The Work of Art in the Age of Mechanical Reproduction

I read Walter Benjamin’s piece titled above (apparently oddly translated) and had a gut reaction as a performance artist and dancer. I agree with Benjamin that the unique existence of a body moving in space/time is problematic when it comes to reproduction. Daily practice of one’s art is inherent to many art practices across the board. The writer usually writes every day or at least considers why he or she is doing something else, and not writing. The painter, the sculptor, the singer/songwriter– in various stages of art production, these types of artists are for the most part solitary, and usually don’t rely on others until later stages of the work at which point other people become necessary. Dance, like film as described by Benjamin, is often seen as a group endeavor, with a central figure as the main brain and various individuals carrying out directions. In modern dance and ballet lineage, mechanical reproduction of a piece was sometimes executed in the form of Laban notation (a written form of dance notation), whereas before it was primarily oral and demonstrative with illustrative pictorial diagrams. The mechanism was social. Now more often the mechanism is video– the choreographer might video the dancers to remember the details of what he or she wanted, and for the benefit of the dancers who need to remember the details of how the sequence went. This is different than using video media to present a dance to an audience. In my opinion, the problem in reproducing a dance or any live performance using video lies in the failure of the technology to capture the depth and breadth of the experience the live viewer might have had. The camera is not the eye, and an enormous amount of information is lost in translating experience to the moving screen. The mechanism of reproduction for live performance is still lagging when compared to the plastic arts and 2D or digital art.
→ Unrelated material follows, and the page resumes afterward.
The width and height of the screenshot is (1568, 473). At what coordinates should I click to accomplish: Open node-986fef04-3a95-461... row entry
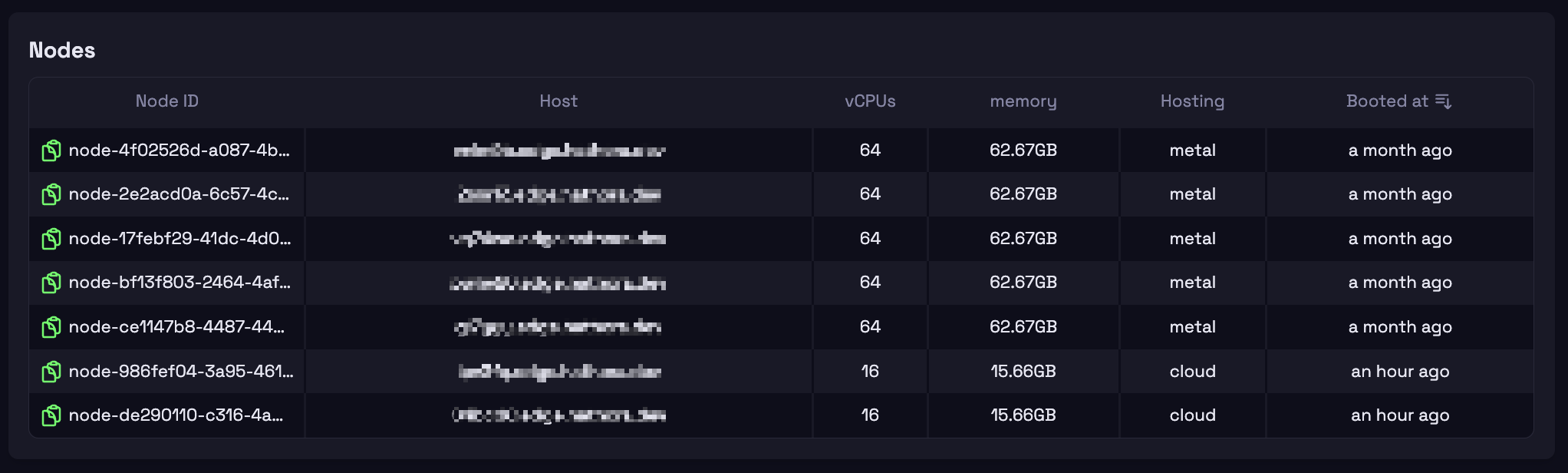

The process by which I arrive at a performance is more like the process of a sculptor, writer, and video documentary artist than that of a dancer. As a dancer, I never know what I’m doing, but I go ahead and do it anyway. Often this produces the richest results. And I rarely try to reproduce what I did the day before. Rather, I build sensory awareness in my body and mind through repetition of self-directed embodiment of ideas and impulses, and then apply these skill-sets to a score. A score, using Yvonne Meier’s word for it, is a description of movement through nouns, verbs and adjectives that enable the performer to access a quality of energy, or quantity of movement. My favorite score is simple: Go For It. A score gives the performer a nudge in a vague direction; it’s up to the performer to come up with a fantasy for what the movement might mean, how the movement quality described by the words might be made manifest. A a base level, a score I give myself is a template for what I might consider doing when and where during a performance. Once I have a loose score, I practice the performance of the score, and then when there are people in the room with me I perform the practice of the score. This I learned from dance artists and movement practitioners, Deborah Hay, Daria Fain and in collaborating with Yvonne Meier. Following a movement score leaves a huge amount to my interpretation of time, and gauging the reaction of the viewers, something that film cannot do, as Benjamin points out. Using scores as a way to remember movement and sequence makes it hard to reproduce a given performance, but it allows immense latitude for the individual artist to find a unique and original voice in the crowd.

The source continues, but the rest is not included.